Tras golpe por lluvias, empresas de buses esperan repunte durante Semana Santa
lunes, 30 de marzo de 2026
Para 2026, se proyecta que más de cuatro millones de viajeros se movilicen por carretera durante la Semana, mostrando dinamismo para las empresas de transporte
La Semana Santa se consolida como una de las temporadas de mayor dinamismo para la economía en Colombia, con un impacto directo en sectores como el transporte, el turismo y el comercio.
Las cifras reflejan esta tendencia. El año pasado, más de 3,9 millones de pasajeros se movilizaron a través de las terminales terrestres, lo que representó un crecimiento de 9,4% frente al año anterior, mientras cerca de 10 millones de vehículos circularon por las vías nacionales. Para 2026, las proyecciones de Anato apuntan a que se superen los cuatro millones de viajeros por carretera, en línea con el crecimiento sostenido del sector, que cerró 2025 con cerca de 122 millones de pasajeros movilizados, según la Cámara de Transporte de Pasajeros de la Andi.

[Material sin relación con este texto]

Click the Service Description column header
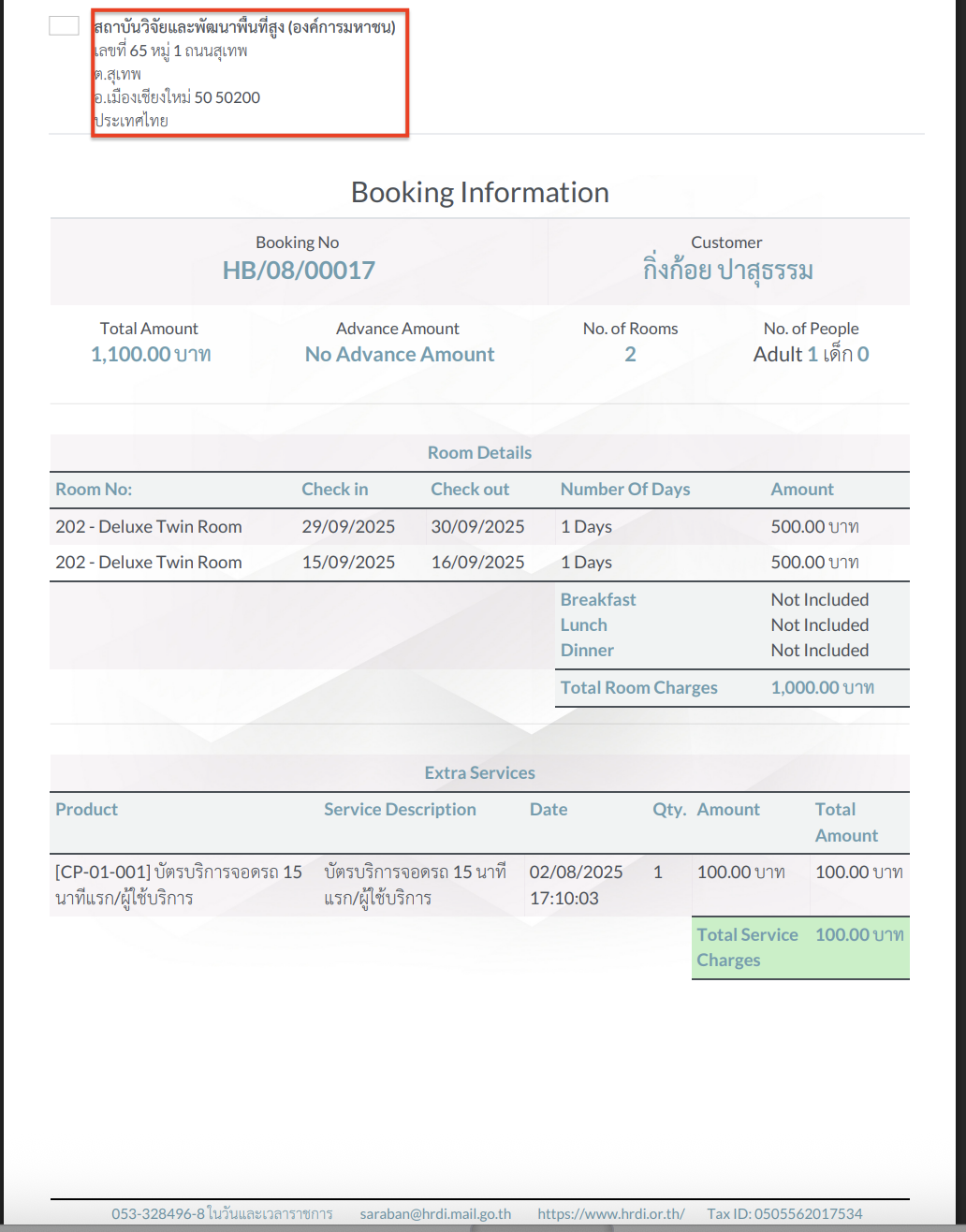The height and width of the screenshot is (1232, 966). (400, 809)
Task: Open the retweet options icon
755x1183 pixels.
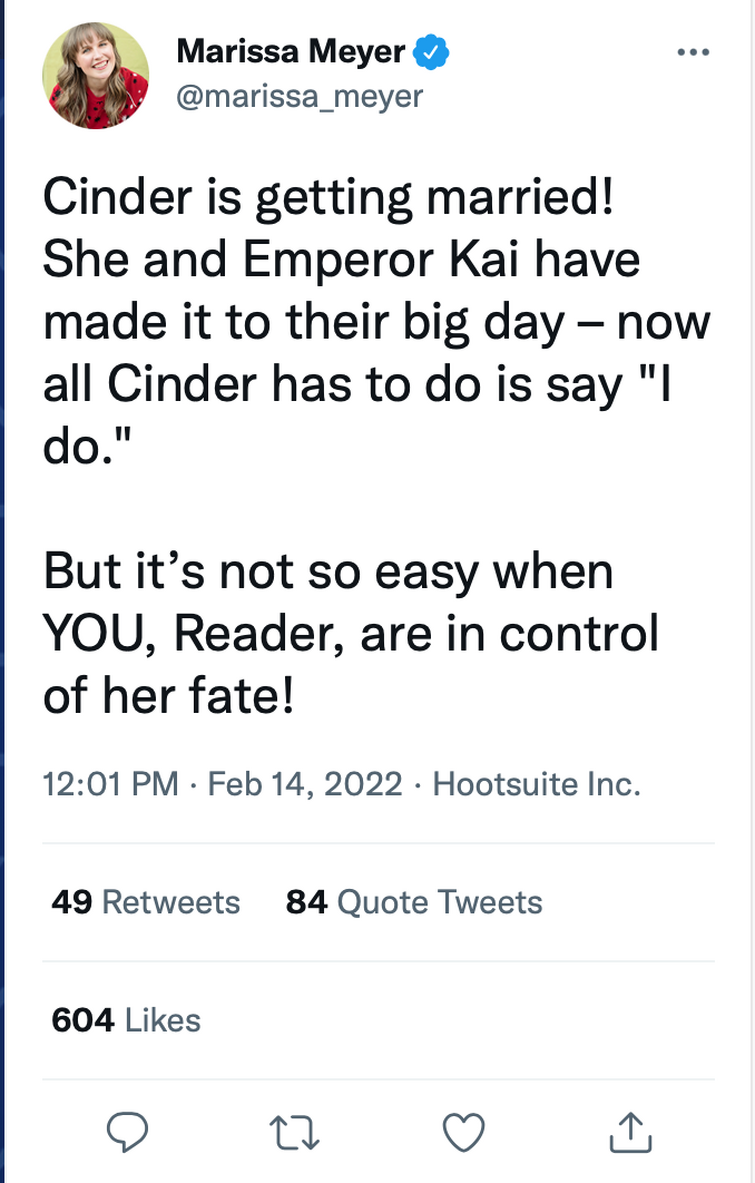Action: pyautogui.click(x=295, y=1130)
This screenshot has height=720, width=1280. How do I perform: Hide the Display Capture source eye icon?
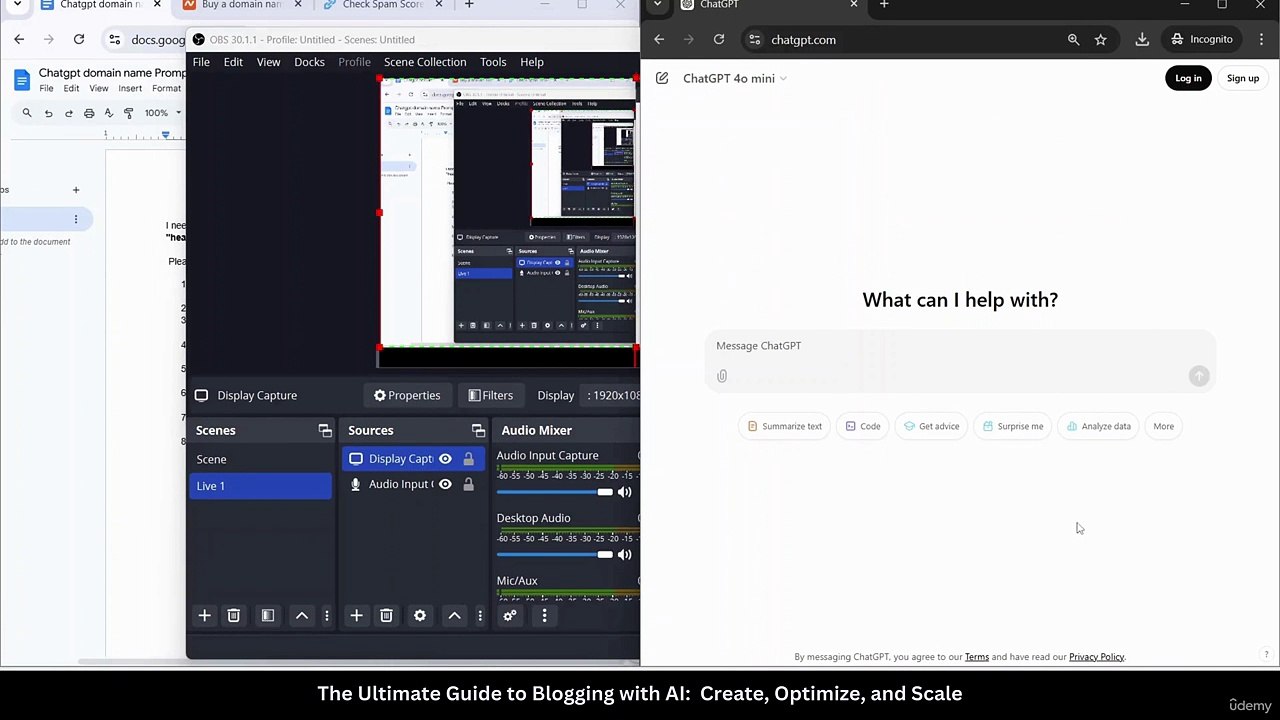click(445, 459)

En este contexto, el transporte terrestre se posiciona como el principal protagonista de la temporada. Empresas como Expreso Brasilia, Bolivariano, Copetran, Coomotor y Berlinas anticipan un incremento en la demanda de tiquetes y frecuencias, especialmente hacia destinos tradicionales, reflejando el peso que tiene esta temporada en la operación del sector.
Solo desde Bolivariano, Edward Betancourt, presidente de la compañía, aseguró que esta Semana Santa esperan transportar a más de 180.000 pasajeros, un crecimiento de 9% frente a 2025, con una oferta superior a 180.000 sillas y la ejecución de más de 5.000 viajes.
“Tenemos confianza en que se disminuyan los problemas de orden público que afectan las diferentes vías y que las condiciones climáticas, que tambien afectan la infraestructura vial, no estén presentes en esta temporada”, aseguró Betancourt.
En conversaciones anteriores, otros dirigentes del sector han señalado que el dinamismo de la Semana Santa es uno de los más altos del año, incluso comparable con Navidad.
La anticipación a la Semana Santa también se refleja en las terminales de transporte, con una alta demanda de viajeros. Solo la Terminal de Transporte de Bogotá proyecta movilizar más de 560.000 pasajeros durante estos días.
Entre los destinos con mayor demanda se encuentran Girardot, Sogamoso, Cali, Ibagué, Villavicencio, Medellín, Fusagasugá, Bucaramanga, Santa Marta, Cartagena y Neiva.
“Nos hemos articulado con entidades distritales y autoridades de orden público para garantizar la seguridad de los viajeros que salen desde nuestras tres sedes, así como de quienes llegan a Bogotá para disfrutar de su oferta cultural y religiosa”, señaló Rafael González, gerente general de la Terminal de Transporte de Bogotá.
Repunte tras ola invernal
El repunte de la movilidad en esta Semana Santa se da luego de un inicio de año marcado por la temporada invernal, que impactó la operación del transporte terrestre. Según Betancourt, las lluvias redujeron la afluencia de pasajeros en terminales ante el riesgo de derrumbes.
El impacto también se reflejó en los costos operativos. La compañía reportó un incremento cercano a 20% en gastos asociados a mantenimiento, filtraciones, arreglos y mayor desgaste de vehículos por tránsito en condiciones adversas.
En términos de demanda, la emisión de tiquetes cayó alrededor de 15%, lo que redujo más de la mitad de la rentabilidad del negocio. Entre finales de enero y la primera quincena de febrero, las pérdidas superaron los $2.000 millones. Además, cada día de cierre total en una ruta puede representar más de $100 millones en ingresos.
La situación también afectó a otras empresas del sector. Expreso Brasilia reportó impactos en corredores como Barranquilla-Maicao y Cartagena-Maicao, tras el colapso del puente en la Troncal del Caribe entre Santa Marta y Riohacha.
Los desvíos implementados aumentaron entre cuatro y cinco horas los tiempos de recorrido, elevando el consumo de combustible, las horas de conducción, el desgaste de la flota y la presión sobre la logística operativa. A su vez, la demanda de pasajeros en estos trayectos se redujo cerca de 16%, afectando los ingresos.